Pelkum: DIE LINKE stellt starkes Team für soziale Gerechtigkeit zur Wahl

Auf einer Mitgliederversammlung wählte DIE LINKE ihre Kandidaten für die anstehende Wahl zur Bezirksvertretung Pelkum. Die Liste wird angeführt von Manuela Bullert, Verkäuferin aus Pelkum. Marion Josten, derzeit Mitglied in der BV Pelkum, steht auf Platz 2 der Liste. Auf den weiteren Plätzen folgen: (3) Stefan Obermann, (4) Asuman Sezen und (5) Holger Dankwart.

“DIE LINKE ist und bleibt in der Bezirksvertretung die Stimme für soziale Gerechtigkeit”, stellt Manuela Bullert ihren Anspruch klar. “Die Corona-Krise hat die Bedeutung der öffentlichen Daseinsvorsorge noch einmal deutlich unterstrichen. Bildung, Mobilität und bezahlbarer Wohnraum muss für alle Menschen da sein. Auch Menschen mit wenig Einkommen dürfen dabei nicht hinten runterfallen.”

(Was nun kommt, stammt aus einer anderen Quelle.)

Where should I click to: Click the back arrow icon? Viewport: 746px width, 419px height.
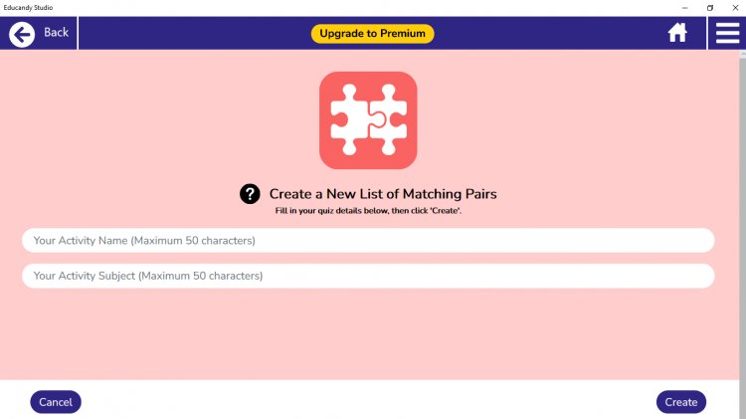point(22,34)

Die Gefahr sieht Marion Josten bei der Ausweisung neuer Baugebiete. “Nehmen wir zum Beispiel das Baugebiet Wielandstraße. Da sollen 120 Wohneinheiten aus dem Boden gestampft werden und die Stadt verzichtet auf Vorgaben, wie viele davon als geförderter Wohnraum breiten Bevölkerungsschichten zugute kommen soll. Einzig der Investor soll entscheiden. Das geht so nicht. Langfristig leiden alle unter einem unregulierten Immobilienmarkt”, sagt Josten. “Natürlich soll sich jede junge Familie den Traum von den eigenen vier Wänden erfüllen. Wir dürfen aber nicht vergessen das dies nicht jedem möglich ist. Der Anteil der öffentlich geförderten Wohnung muss signifikant gesteigert werden und auch hierbei spielt die Barrierefreiheit eine große Rolle.”

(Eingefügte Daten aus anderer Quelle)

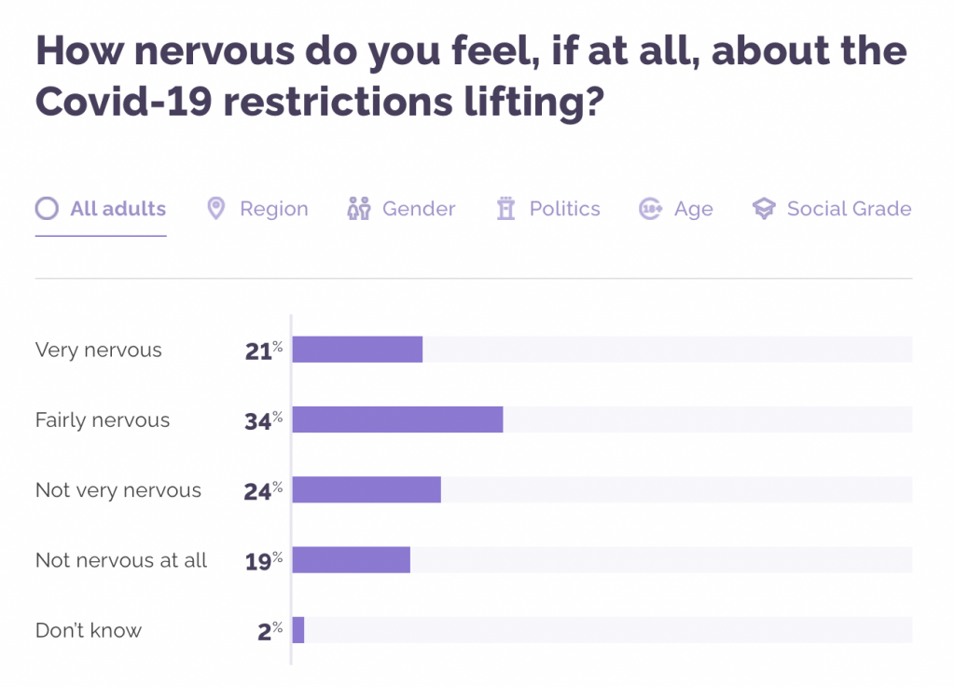Switch to the Region tab

click(x=273, y=209)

“Viele Schulgebäude im Bezirk sind in einem erschreckenden Zustand und für Lehrende und Lernende eine Zumutung”, ergänzt Bullert. “Aber auch bei bei der frühkindlichen Bildung im Rahmen der Betreuungsangebote hakt es. Die muss bedarfsgerecht ausgebaut und die sogenannten Übergangsgruppen endlich der Vergangenheit angehören.”

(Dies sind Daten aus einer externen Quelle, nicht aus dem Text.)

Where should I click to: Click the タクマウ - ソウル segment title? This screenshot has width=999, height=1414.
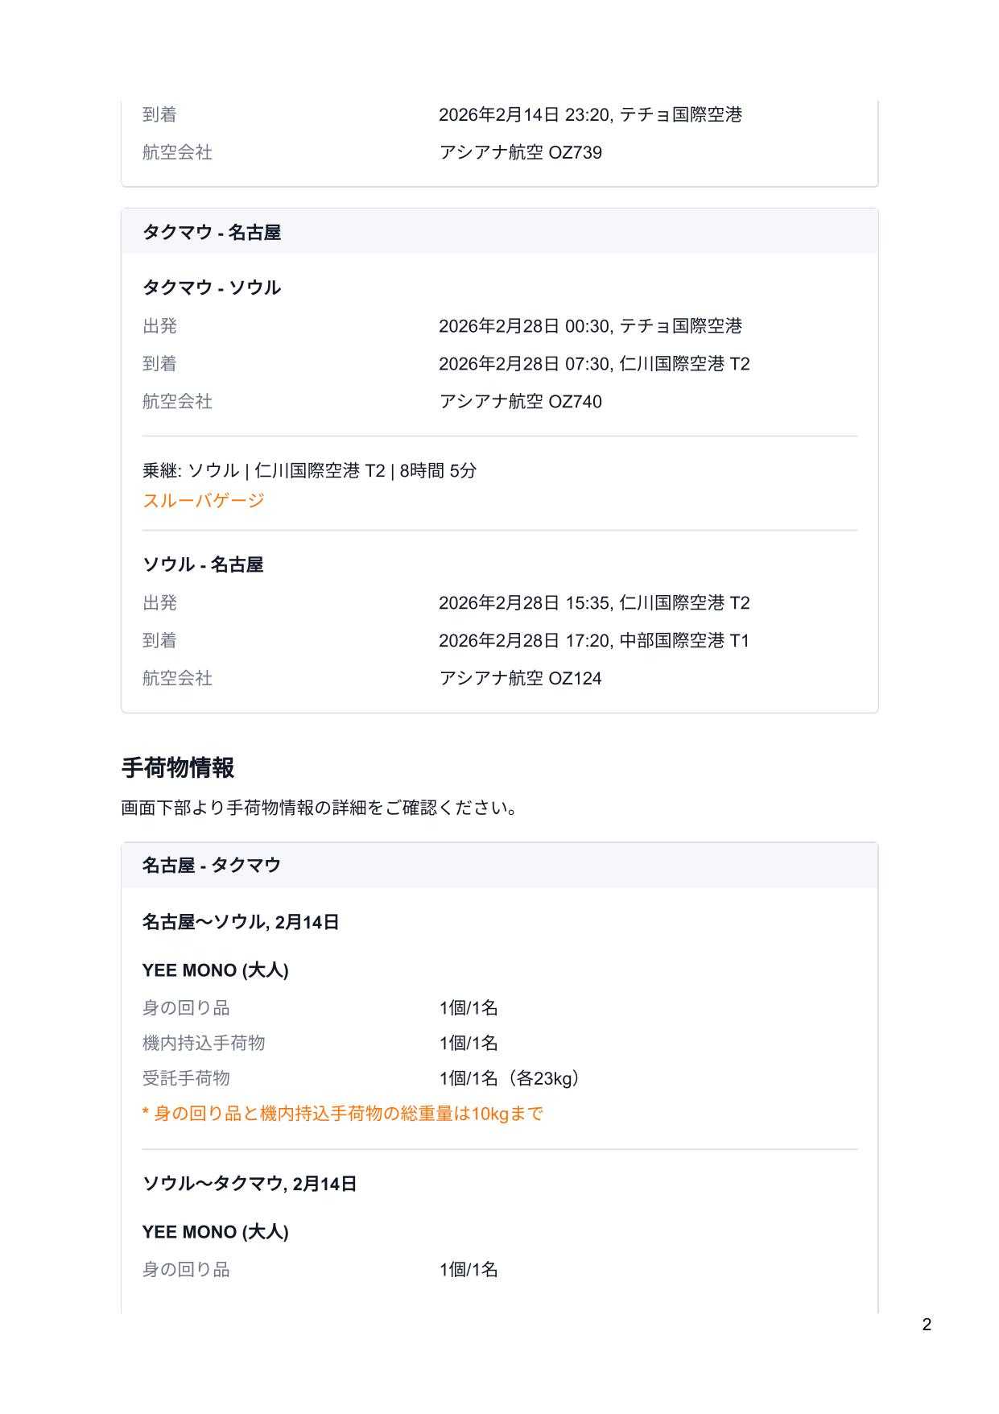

“Gerade für Schüler*innen und Studierende brauchen wir einen dichter getakteten ÖPNV, insbesondere auf der Ringbuslinie. Bei den räumlichen Gegebenheiten in Pelkum ist das immens wichtig”, so Bullert weiter. “Insgesamt müssen die Preise der Bustickets sinken, mit dem Ziel, soziale und ökologische Mobilität fahrscheinfrei anzubieten. Darüber hinaus muss die Radinfrastruktur erheblich verbessert werden.”

Für das Freibad im Selbachpark wünscht sich Bullert ein Kombiticket für Eintritt und Busfahrt. “Unser Bad kann mehr! Deswegen müssen wir auch die Erreichbarkeit, Preisgestaltung, Öffnungszeiten und die Qualität des Bades über den Wahltermin hinaus genau im Auge behalten. Wir brauchen hier ein Angebot, dass den seit Jahren anhaltenden Trend beendet, dass viele Hammer Bürger*innen für ihren Badespaß in Nachbargemeinden ausweichen - sofern sie es sich leisten können. Freibäder sind kein Luxusgut.”

“Die Straßenbaubeiträge sind nach wie vor eine nicht zu rechtfertigende Belastung für die Menschen in dieser Stadt. Wir bleiben bei unserer Forderung, sie gänzlich abzuschaffen”, sagt Stefan Obermann.